Researchers created a controlled environment to test AI architectures on tasks impossible to memorize. The transformer model's output matched the mathematically correct Bayesian posterior with near-perfect accuracy, proving it's not just an analogy but a core function.
When LLMs exhibit behaviors like deception or self-preservation, it's not because they are conscious. Their core objective is next-token prediction. These behaviors are simply statistical reproductions of patterns found in their training data, such as sci-fi stories from Asimov or Reddit forums.
A useful mental model for an LLM is a giant matrix where each row is a possible prompt and columns represent next-token probabilities. This matrix is impossibly large but also extremely sparse, as most token combinations are gibberish. The LLM's job is to efficiently compress and approximate this matrix.
Simply making LLMs larger will not lead to AGI. True advancement requires solving two distinct problems: 1) Plasticity, the ability to continually learn without "catastrophic forgetting," and 2) moving from correlation-based pattern matching to building causal models of the world.
While both humans and LLMs perform Bayesian updating, humans possess a critical additional capability: causal simulation.

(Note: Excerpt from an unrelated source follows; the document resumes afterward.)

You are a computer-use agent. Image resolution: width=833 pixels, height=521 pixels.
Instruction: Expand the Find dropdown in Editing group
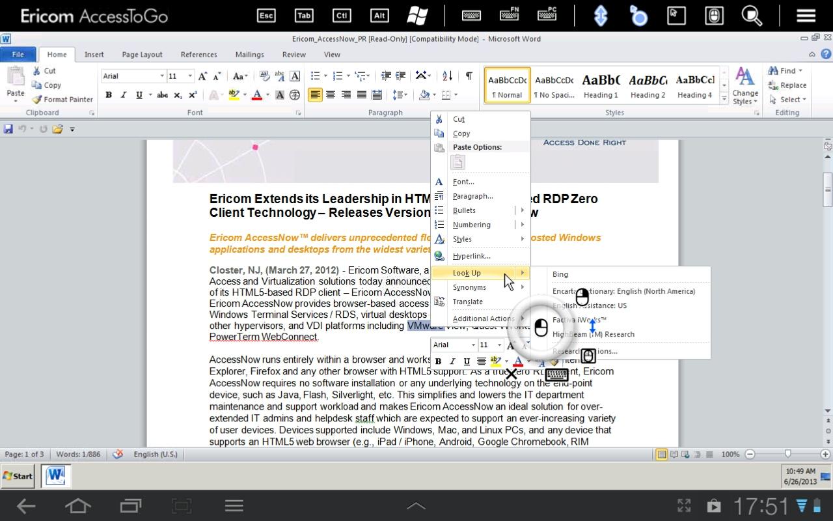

When a pen is thrown, a human simulates its trajectory to dodge it—a causal intervention. LLMs are stuck at the level of correlation and cannot perform these essential simulations.
When an LLM is shown few-shot examples of a new task, it is performing Bayesian updating. With each example provided in the prompt, its belief (posterior probability) about the correct next token shifts, allowing it to "learn" a new pattern on the fly without changing its weights.
LLMs excel at learning correlations from vast data (Shannon entropy), like predicting the next random-looking digit of pi. However, they can't create the simple, elegant program that generates pi (Kolmogorov complexity). This represents the critical leap from correlation to true causal understanding.
AGI won't be achieved by pattern-matching existing knowledge. A real benchmark is whether a model can synthesize anomalous data (like Mercury's orbit) and create a fundamentally new representation of the universe, as Einstein did, moving beyond correlation to a new causal model.